Even as the Son of man came not to be ministered unto,

but to minister, and to give his life a ransom for many.” (Matthew 20:25-28, KJV)


The word the Athenians used for their Assembly was Ekklesia, the same word used in the New Testament for Church
(and it is the greatest philological irony in all of Western history that this word,
which connoted equal participation in all deliberation by all members,
came to designate a kind of self-perpetuating, self-protective Spartan gerousia -
which would have seemed patent nonsense to Greek-speaking Christians of New Testament times,
who believed themselves to be equal members of their Assembly.)

- Thomas Cahill, Sailing the Wine-Dark Sea: Why the Greeks Matter




ΦΙΛΟΤΙΜΟ: THE GREEK SECRET


Friday, January 1, 2010

New Year - Old Habits

Happy New Year.

We begin the new year with the same strange behavior to which we have grown accustomed. Even though we have here in Salt Lake City three full-time priests, the two proistamenoi chose to take vacation resulting in Holy Trinity being closed on the feast of St. Basil. Why did both proistamenoi choose to take vacation now instead of earlier in the year? How does a parish council, who supposedly represents the people, allow such a thing to happen? How can we spend more than one-third of our budget on their salaries and not receive their services?

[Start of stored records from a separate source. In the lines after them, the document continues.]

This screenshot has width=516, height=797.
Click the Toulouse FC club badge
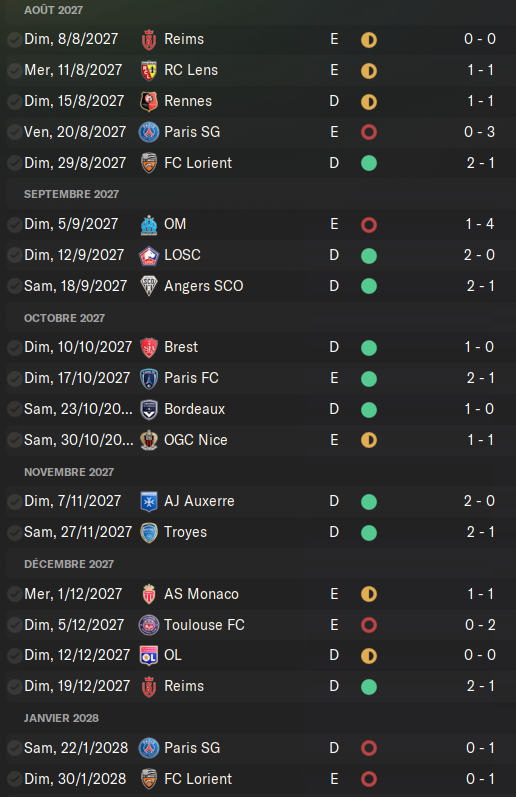(148, 625)
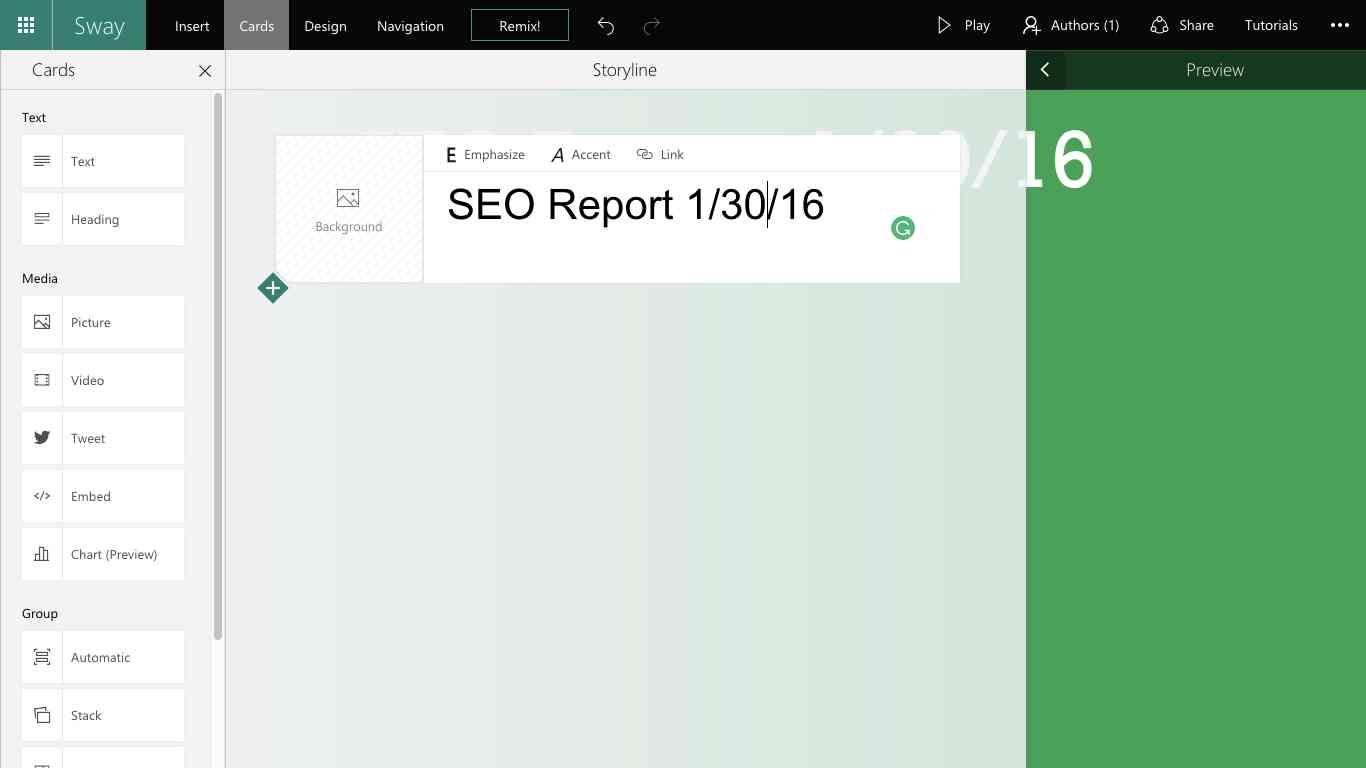
Task: Open the More options menu
Action: pyautogui.click(x=1337, y=25)
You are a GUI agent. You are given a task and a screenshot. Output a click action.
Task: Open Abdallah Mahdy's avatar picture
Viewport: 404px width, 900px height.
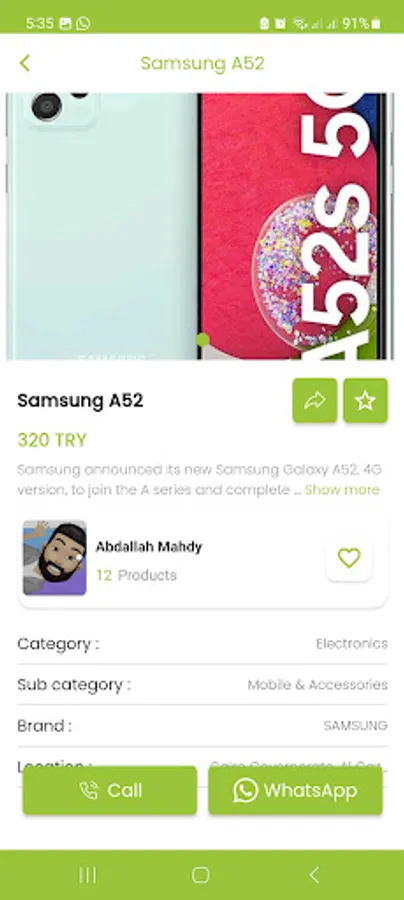coord(55,558)
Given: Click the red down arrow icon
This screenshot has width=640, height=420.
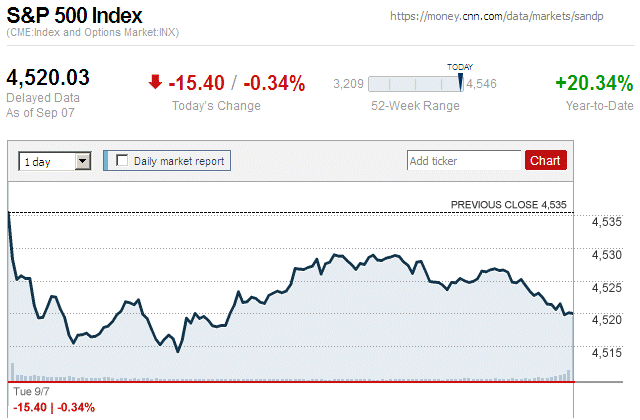Looking at the screenshot, I should (x=154, y=83).
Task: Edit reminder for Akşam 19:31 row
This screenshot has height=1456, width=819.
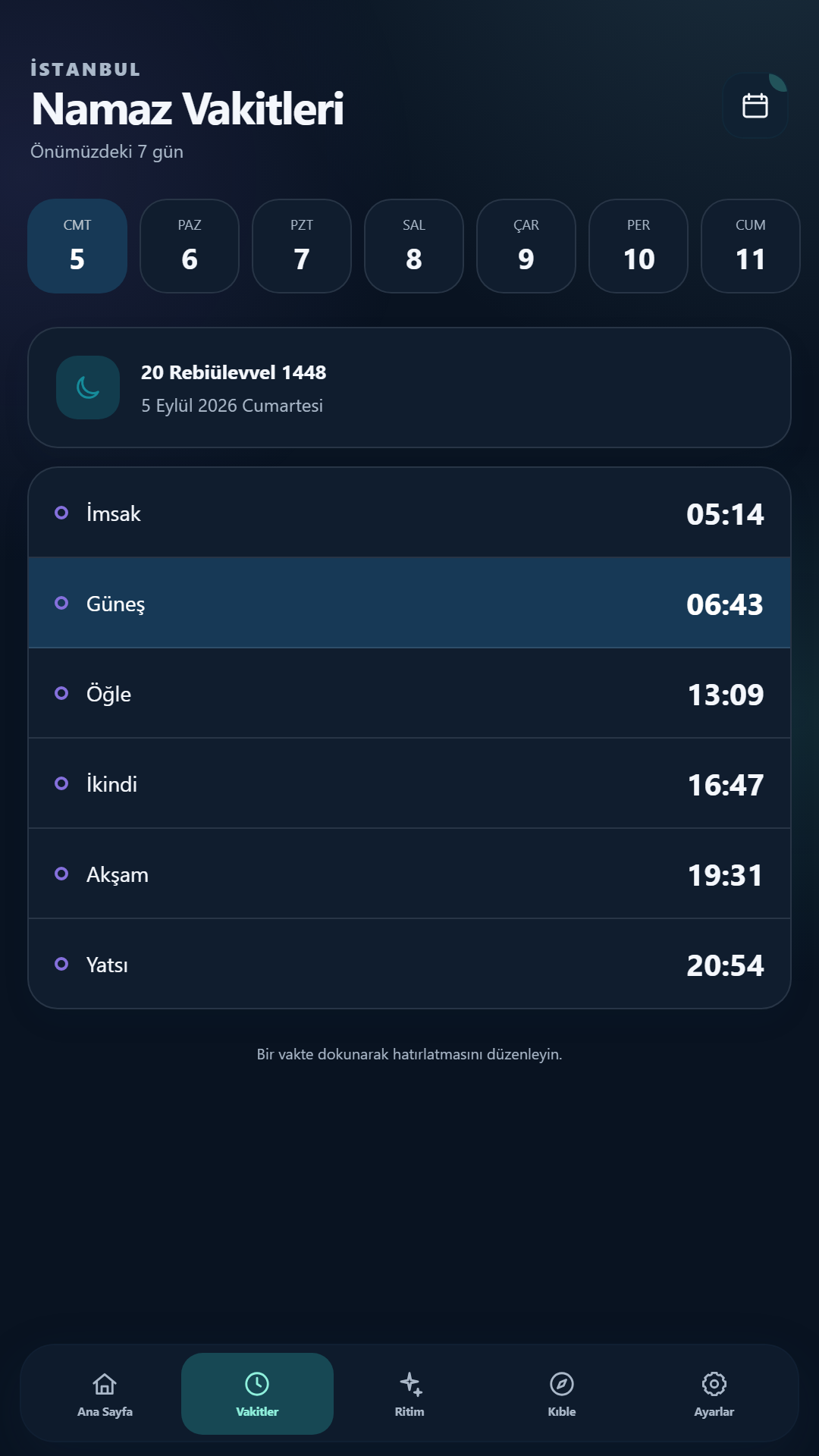Action: click(x=410, y=874)
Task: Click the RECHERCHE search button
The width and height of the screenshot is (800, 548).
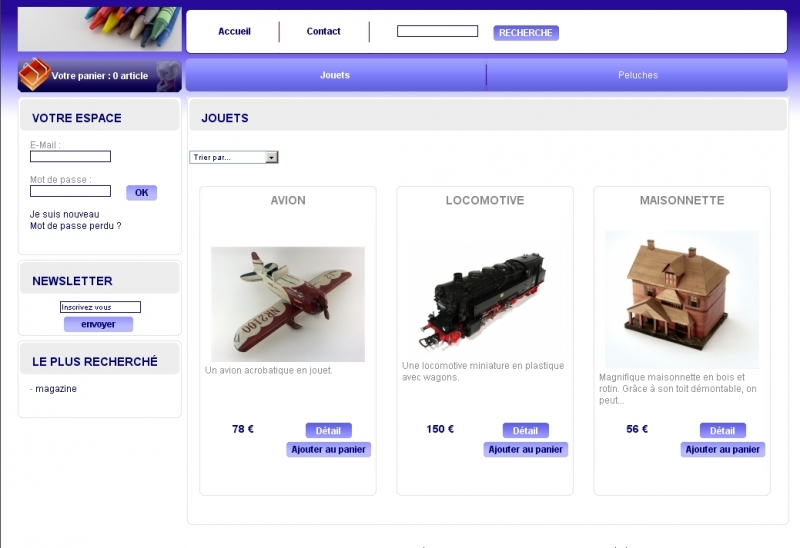Action: pos(526,33)
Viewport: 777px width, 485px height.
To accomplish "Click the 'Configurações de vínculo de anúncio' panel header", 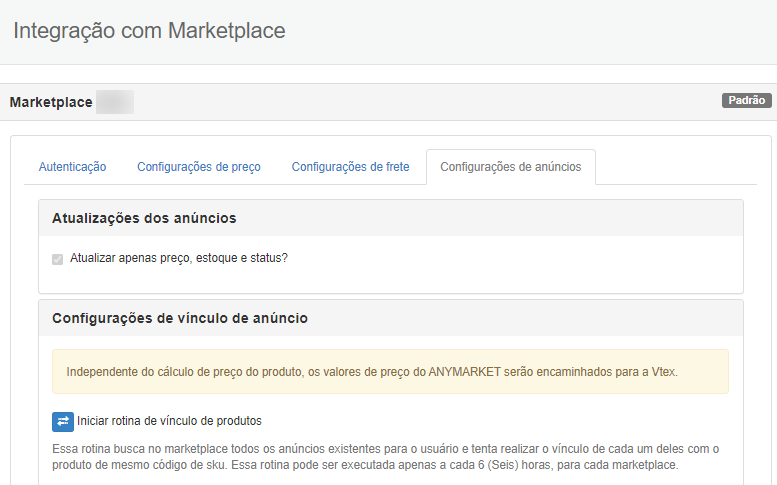I will 180,318.
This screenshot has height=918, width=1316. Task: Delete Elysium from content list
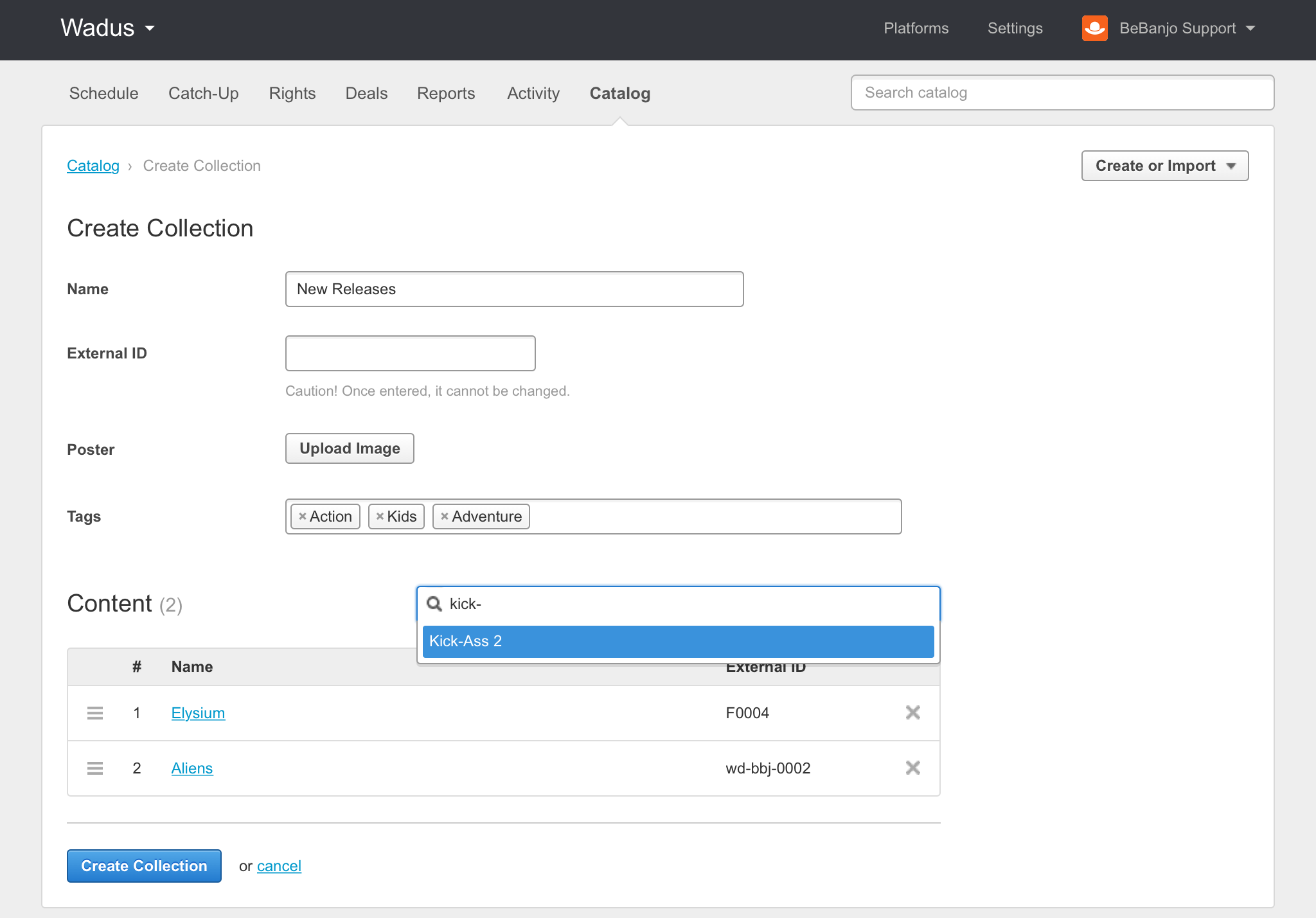(x=912, y=712)
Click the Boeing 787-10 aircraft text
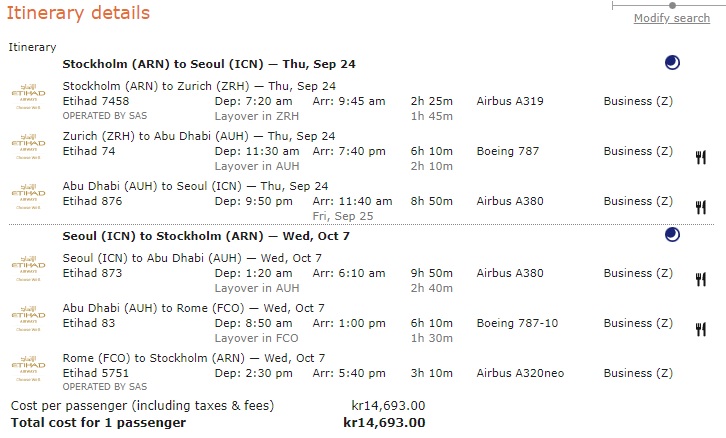Screen dimensions: 726x438 (517, 323)
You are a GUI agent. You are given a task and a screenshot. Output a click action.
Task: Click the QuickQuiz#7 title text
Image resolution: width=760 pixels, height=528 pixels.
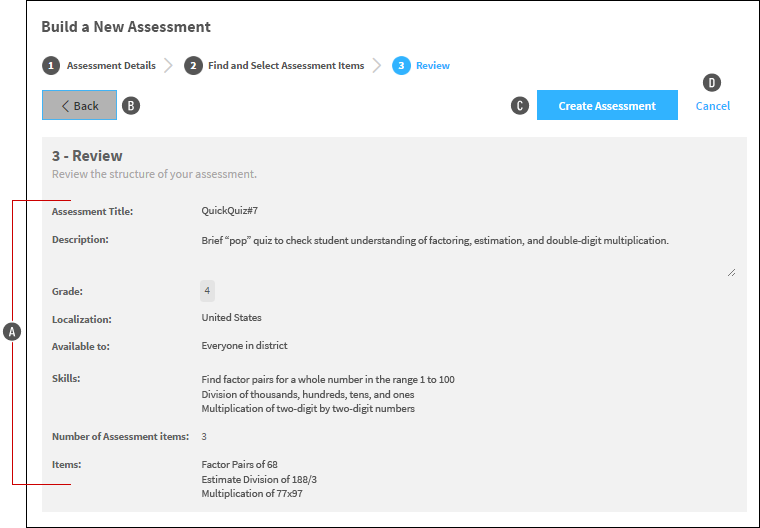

Also of concern is the closure again of Holy Trinity on Epiphany. Our metropolitan has provided Protocol 09-18 with the policy of the metropolis for the celebration of services for this feast which says in part: "to promote uniformity throughout the Metropolis of Denver, please prepare your schedules according to the following guidelines." www.denver.goarch.org/protocols/2009-Protocols/protocol-09-18.pdf. Does closing Holy Trinity promote uniformity as requested?

It might be a new year but some things never change.

2 comments:

Barbara Colessides said...

Years ago, in "another lifetime", I worked for two churches in Tulsa, OK. Just before moving to Houston, I worked for Trinity Episcopal Church. A visiting priest from Houston offered me a job at St. Martin's in Houston - the largest Episcopalian Church in the city. Thanking him, I nevertheless declined, explaining it was next to impossible to get holidays off to visit family and friends, or just to be with my kids during their holiday vacation. The reasoning was, appropriately, that holidays were the MOST IMPORTANT days of the liturgical year. The same held true earlier when I worked for the far more liberal, non-liturgical Unitarians - I still couldn't easily get Christmas or Easter off.
So, the Protestants "get it", and stay open and keep crews on during important holidays, yet we, more conservative, correct-faith Orthodox cannot keep a church open on the feast day of St. Basil or Theophany. Wow.

Zeta Tsagaris said...

It seems that our three priests and our parish council do consider Theophany an important holiday since "the Holy Trinity and Prophet Elias offices will be closed on January 6 in observance of the Feast of Theophany," just not important enough to have services at the Cathedral that day!